Jack Ragheb – NexImmune Inc.; Aniket Wadajkar – NexImmune Inc.; Sojung Kim – NexImmune Inc.; Mathias Oelke – NexImmune Inc.; Kevan Herold – Immunobiology – Yale University School of Medicine

Abstract Text: Type 1 diabetes (T1D) is a T cell-mediated autoimmune disease and its pathogenesis involves autoantigen-specific CD8+ T cells destroying insulin-producing beta cells in the pancreas. Here, we used a novel nanoscale Artificial Immune Modulation (AIM) platform developed by NexImmune. With this platform, T1D antigenic peptides presented on Class I MHC molecules alone or in combination with 2nd signal ligands are affixed to 60-80 nm nanoparticles (nps) composed of the polymer, polylactic acid - polyethylene glycol (PLA-PEG). The AIM nps mimic antigen-presenting cells and direct a specific T cell-mediated immune response.
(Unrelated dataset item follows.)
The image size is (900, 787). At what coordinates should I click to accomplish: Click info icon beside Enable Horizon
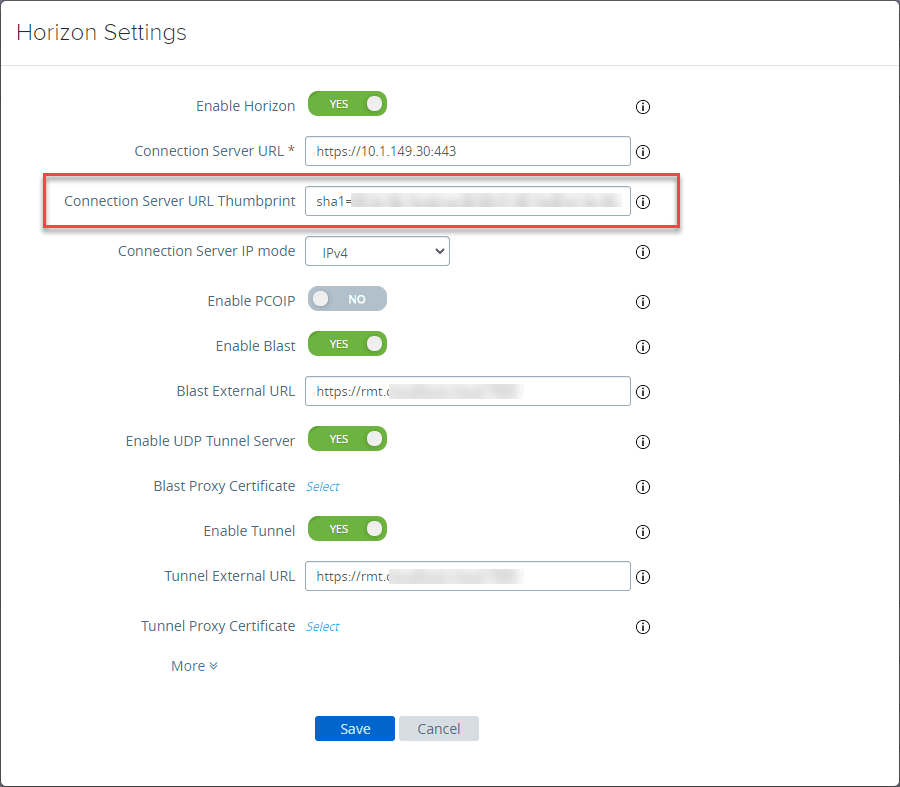point(643,107)
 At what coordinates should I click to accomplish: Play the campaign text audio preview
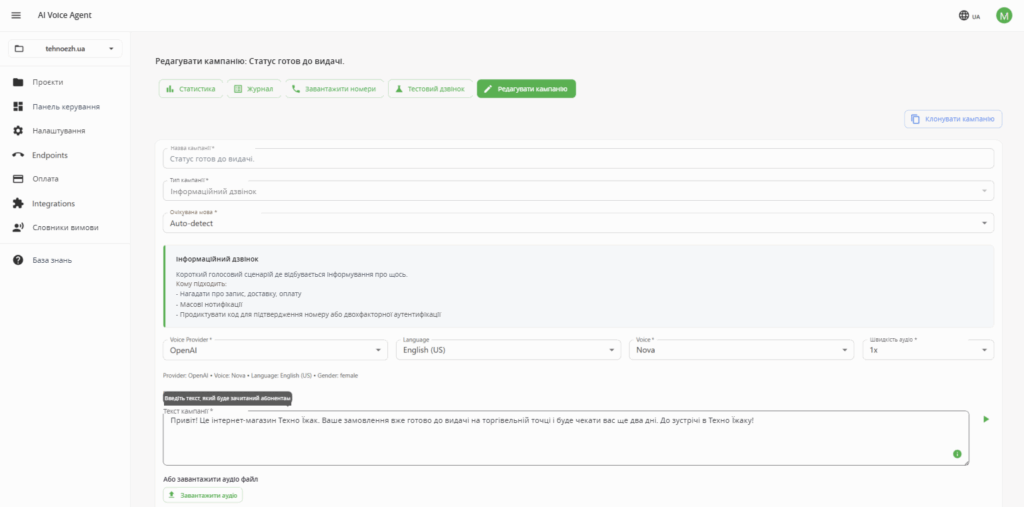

Our data show that murine pmel-1 CD8+ T cells co-cultured with Db/gp100-PDL1-Ig nps secreted significantly lower levels of IL-2 and IFN-gamma in vitro compared to those treated with either uncoated nps or non-specific control nps (Db/unload-PDL1-Ig). Moreover, human MART-1 CD8+ T cells incubated with HLA/MART-1-PDL1-Ig nps had significantly diminished in vitro killing activity of peptide loaded target cells, compared to the CD8+ T cells treated with nps coated with either peptide alone or 2nd signal (PDL1-Ig) only. These results suggest that PDL1-Ig AIM nps inhibit function of CD8+ T cells in vitro in an antigen-specific manner. We then set out to investigate the effect of PDL1-Ig AIM nps using transgenic RIP-mOVA mouse model. RIP-mOVA recipients of OT-I CD8+ T cells treated by Kb/OVA-PDL1-Ig nps have been protected from autoimmune diabetes compared to the mice treated by uncoated nps (P=0.049). This result suggests inhibition of adoptively transferred pathogenic CD8+ T cells by PDL1-Ig AIM nps in vivo.